Да, бывает и так: поэтический отклик в душе родится далеко не сразу. И большею частью это случается, когда и само впечатление зародилось на большой глубине. Ему, как и зерну, глубоко посаженному, положен, как неизбежный, определенный самой природою срок. Здесь же случилось все – и острее и сложнее: помеха была! – и, родившись в душе, стихи не легли на бумагу, точно сама судьба определяла строгий свой срок, давая грозе воплотиться и в жизни в ту самую бурю, которой отныне Мария была обречена.
Пушкин глубоко вздохнул, судорожно смяв листок со стихами. Потом он непроизвольно расправил его и, почему-то еще немного помедлив, сунул обратно в тетрадь. А мысли, оказывается, были уже о другом… Так кто же был во главе заговорщиков в Петербурге? Не иначе – Рылеев. Этот поэт, не нашедший себя на бумаге и, уж конечно, нашедший на площади.
Как по-иному теперь понял Пушкин строки из майского письма Кондратия Федоровича: «Петербург тошен для меня; он студит вдохновение; душа рвется в степи: там ей просторнее, там только могу я сделать что-либо достойное века нашего…» Казалось бы: там я напишу что-то значительное, а не вернее ли там, в степях, то есть на юге, то есть где Пестель… и не написать, а именно сделать что-либо достойное века нашего?
И как пронзительно остро звучали стихи его, пожалуй, последние, из «Гибели Наливайки»:
Пушкин думал, переплетя пальцы и долго их не размыкая. Ужели Рылеев был прав и ждет их погибель? Пущин особенно его волновал: уж он-то, конечно, был именно вызван.

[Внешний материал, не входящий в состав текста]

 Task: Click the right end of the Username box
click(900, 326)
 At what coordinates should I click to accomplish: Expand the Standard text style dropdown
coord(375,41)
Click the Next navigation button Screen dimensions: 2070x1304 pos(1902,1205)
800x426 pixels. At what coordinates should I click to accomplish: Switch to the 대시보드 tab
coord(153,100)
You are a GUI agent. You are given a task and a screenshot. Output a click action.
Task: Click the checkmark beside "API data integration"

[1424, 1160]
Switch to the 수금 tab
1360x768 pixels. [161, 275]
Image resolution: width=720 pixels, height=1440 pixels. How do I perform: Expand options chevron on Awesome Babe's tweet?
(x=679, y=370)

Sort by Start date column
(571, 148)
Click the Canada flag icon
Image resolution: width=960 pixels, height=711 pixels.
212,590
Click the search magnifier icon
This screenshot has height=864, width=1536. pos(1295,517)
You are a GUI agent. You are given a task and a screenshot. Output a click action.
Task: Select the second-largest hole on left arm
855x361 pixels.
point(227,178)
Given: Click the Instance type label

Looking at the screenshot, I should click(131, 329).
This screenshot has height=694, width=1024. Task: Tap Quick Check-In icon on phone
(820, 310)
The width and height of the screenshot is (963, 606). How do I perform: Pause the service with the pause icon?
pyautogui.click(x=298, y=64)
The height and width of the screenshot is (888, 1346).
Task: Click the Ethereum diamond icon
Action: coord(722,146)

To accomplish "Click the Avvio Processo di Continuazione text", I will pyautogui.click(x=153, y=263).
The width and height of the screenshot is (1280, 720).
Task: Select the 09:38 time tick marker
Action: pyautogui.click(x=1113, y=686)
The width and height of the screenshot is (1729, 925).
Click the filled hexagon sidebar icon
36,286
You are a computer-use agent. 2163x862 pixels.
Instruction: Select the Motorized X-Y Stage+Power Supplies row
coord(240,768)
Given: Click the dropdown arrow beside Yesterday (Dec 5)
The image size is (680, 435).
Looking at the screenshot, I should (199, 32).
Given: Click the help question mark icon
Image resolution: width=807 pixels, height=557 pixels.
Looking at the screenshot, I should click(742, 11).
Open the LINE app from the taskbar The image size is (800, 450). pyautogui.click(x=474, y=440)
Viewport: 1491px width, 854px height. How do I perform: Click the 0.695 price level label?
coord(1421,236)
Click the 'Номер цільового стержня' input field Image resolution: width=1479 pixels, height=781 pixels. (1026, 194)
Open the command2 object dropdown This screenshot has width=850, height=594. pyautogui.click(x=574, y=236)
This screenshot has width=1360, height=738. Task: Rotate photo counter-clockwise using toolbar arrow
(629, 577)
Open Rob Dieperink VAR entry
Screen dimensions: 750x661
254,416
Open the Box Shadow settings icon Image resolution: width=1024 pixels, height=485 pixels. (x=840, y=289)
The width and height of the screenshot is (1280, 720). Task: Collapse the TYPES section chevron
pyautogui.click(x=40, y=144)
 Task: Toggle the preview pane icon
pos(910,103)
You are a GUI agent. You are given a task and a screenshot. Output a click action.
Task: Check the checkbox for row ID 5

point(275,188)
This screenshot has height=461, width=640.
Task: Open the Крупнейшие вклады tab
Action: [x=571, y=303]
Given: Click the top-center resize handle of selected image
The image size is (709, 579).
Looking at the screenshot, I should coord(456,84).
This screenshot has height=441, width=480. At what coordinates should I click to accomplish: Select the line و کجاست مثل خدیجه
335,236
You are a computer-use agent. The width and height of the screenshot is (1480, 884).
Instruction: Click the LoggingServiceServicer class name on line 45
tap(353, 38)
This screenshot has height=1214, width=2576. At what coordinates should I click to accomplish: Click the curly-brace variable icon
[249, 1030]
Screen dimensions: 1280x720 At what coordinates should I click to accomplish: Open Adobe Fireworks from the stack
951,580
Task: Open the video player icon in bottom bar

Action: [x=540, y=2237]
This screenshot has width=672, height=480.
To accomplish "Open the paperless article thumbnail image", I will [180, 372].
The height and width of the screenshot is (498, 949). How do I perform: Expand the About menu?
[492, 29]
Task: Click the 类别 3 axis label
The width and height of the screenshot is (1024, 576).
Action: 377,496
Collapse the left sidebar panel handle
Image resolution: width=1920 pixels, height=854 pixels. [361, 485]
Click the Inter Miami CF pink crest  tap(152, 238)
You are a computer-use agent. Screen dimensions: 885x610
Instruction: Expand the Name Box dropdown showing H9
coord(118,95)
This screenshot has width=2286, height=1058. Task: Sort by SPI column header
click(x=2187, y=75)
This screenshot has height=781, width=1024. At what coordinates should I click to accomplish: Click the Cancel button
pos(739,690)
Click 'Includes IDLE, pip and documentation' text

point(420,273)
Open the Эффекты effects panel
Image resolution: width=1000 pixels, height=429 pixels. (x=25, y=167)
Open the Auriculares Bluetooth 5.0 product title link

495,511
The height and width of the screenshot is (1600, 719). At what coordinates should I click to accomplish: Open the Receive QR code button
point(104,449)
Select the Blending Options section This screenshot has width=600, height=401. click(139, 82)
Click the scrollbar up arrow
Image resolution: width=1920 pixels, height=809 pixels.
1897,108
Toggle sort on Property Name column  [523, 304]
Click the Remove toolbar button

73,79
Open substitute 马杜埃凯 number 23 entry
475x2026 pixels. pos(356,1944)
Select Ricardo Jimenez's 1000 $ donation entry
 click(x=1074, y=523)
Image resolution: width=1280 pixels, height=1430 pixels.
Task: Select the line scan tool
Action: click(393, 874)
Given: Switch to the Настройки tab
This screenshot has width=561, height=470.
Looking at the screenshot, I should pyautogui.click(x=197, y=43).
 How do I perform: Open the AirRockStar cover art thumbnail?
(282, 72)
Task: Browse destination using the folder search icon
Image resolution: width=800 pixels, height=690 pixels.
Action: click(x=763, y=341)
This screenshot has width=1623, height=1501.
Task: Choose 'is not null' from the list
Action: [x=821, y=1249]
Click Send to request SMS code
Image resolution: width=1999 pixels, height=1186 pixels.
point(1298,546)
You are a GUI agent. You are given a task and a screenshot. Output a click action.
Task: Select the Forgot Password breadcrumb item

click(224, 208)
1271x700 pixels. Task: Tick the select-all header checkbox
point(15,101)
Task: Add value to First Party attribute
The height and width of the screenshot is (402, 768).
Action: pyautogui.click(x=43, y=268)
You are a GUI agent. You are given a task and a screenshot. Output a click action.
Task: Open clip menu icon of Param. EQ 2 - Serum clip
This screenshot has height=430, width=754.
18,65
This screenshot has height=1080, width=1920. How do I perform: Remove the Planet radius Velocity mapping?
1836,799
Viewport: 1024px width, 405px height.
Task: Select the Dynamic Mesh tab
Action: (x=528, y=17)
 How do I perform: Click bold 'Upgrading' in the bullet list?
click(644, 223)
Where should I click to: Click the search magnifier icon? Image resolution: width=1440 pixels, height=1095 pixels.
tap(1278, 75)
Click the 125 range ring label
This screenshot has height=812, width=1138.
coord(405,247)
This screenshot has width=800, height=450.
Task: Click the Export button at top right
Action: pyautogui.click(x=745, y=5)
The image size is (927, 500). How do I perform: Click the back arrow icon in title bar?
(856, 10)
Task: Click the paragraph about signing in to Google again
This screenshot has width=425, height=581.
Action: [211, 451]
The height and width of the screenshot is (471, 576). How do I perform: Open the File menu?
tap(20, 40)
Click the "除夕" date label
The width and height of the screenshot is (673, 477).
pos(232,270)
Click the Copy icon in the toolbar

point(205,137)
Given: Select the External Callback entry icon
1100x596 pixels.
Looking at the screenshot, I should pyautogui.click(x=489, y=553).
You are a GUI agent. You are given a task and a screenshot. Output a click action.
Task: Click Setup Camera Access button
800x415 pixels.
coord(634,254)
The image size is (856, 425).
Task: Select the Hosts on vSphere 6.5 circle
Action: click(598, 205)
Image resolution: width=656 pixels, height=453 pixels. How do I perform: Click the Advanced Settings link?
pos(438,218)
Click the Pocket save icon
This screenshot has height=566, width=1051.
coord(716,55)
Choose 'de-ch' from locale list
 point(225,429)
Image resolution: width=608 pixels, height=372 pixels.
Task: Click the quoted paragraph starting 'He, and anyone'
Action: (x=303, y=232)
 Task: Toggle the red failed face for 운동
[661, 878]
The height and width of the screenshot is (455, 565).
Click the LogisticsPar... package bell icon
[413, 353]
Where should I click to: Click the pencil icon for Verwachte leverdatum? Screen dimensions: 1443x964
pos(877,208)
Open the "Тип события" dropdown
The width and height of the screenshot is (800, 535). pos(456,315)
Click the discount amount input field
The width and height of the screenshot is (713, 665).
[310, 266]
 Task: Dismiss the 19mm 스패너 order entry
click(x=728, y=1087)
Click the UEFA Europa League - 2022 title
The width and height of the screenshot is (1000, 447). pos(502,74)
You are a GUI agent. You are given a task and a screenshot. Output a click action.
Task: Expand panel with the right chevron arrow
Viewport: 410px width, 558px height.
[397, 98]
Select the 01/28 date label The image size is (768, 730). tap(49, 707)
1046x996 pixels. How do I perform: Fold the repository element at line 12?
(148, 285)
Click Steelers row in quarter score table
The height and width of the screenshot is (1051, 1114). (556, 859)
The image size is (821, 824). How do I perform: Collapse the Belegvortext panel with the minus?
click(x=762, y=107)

И, размышляя, Пушкин чертил на полях летучих стихов о зайце, перебежавшем ему дорогу, строгие профили Мирабо и Вольтера, полу-себя, полу-Робеспьера, и милого Пущина, бывшего год назад в этой самой комнате. Не через десять лет, как он здесь говорил, а всего лишь через один только год: позвали – пошел!
Возникал перед ним и Петр Андреевич Вяземский; сей уцелел ли? В заботливых письмах последнего времени он проявлял много благоразумия, но то были письма… И Пушкин чертил профиль в очках.
Так, перебирая друзей, с тревогой подумал он и об Александре Раевском. «Милый барон! – писал Дельвигу Пушкин. – Вы обо мне беспокоитесь, и напрасно. Я человек мирный. Но я беспокоюсь – и дай бог, чтоб было понапрасну. Мне сказывали, что А. Раевский под арестом. Не сомневаюсь в его политической безвинности. Но он болен ногами, и сырость казематов будет для него смертельна. Узнай, где он, и успокой меня». Так Пушкин забывал обиды и озабочен был судьбой и неверного друга. Однако же в этой тревоге его было также сомнение и по отношению к себе самому: мог ли он на Раевского целиком положиться? А какие у них были беседы! Достаточно вспомнить Каменку!
Барон был, однако, сильно припуган. Сам он на площади не был, но близко прогуливался, как и многие – из любопытства, и видел царя Николая; по дороге домой зашел он к Одоевскому и узнал, что тот уже арестован. В Москву он писал Баратынскому: «Напиши мне об Московском Парнасе, надеюсь, он не опустел, как Петербургский. Наш погибает от низкого честолюбия. Из дурных писателей хотелось попасть в еще худшие правители. Хотелось дать такой нам порядок, от которого бы надо было бежать на край света. И дело ли мирных муз вооружаться пламенниками народного возмущения?»
Правда, Дельвиг писал так отчасти и для чиновников, читающих письма: он знал, что малейшее сочувствие бунтовщикам ставилось в прямую вину, и знал, что весь Петербург полон доносчиков. Он и Пушкину отвечал с большой осторожностью, что Раевские оба на совершенной свободе, но умолчал, что все же оба брата были некоторое время под арестом. Он сообщал и о Кюхельбекере: «Наш сумасшедший Кюхля попался, как ты знаешь по газетам, в Варшаве». «Говорят, что он совсем не был в числе этих негодных славян, а просто был воспламенен, как длинная ракета». Но Дельвиг боялся написать, что и Левушка причинил немалое беспокойство родителям, очутившись на площади и приняв палаш от бывшего своего учителя Кюхельбекера.
Впрочем, петербургские слухи и новости проникали в озерную эту глушь не только из писем, но и изустно: сношения с Петербургом усилились.
Беспокойство за арестованных царило и в Тригорском. Там уже было известно, что среди восставших находились и внучатые племянники Осиповой – Сергей и Матвей Муравьевы-Апостол, и троюродный брат князь Оболенский; Анна вспоминала и мальчиков Муравьевых – Никиту и Александра, с которыми некогда она и кузина ее шалили и дурачились в детстве.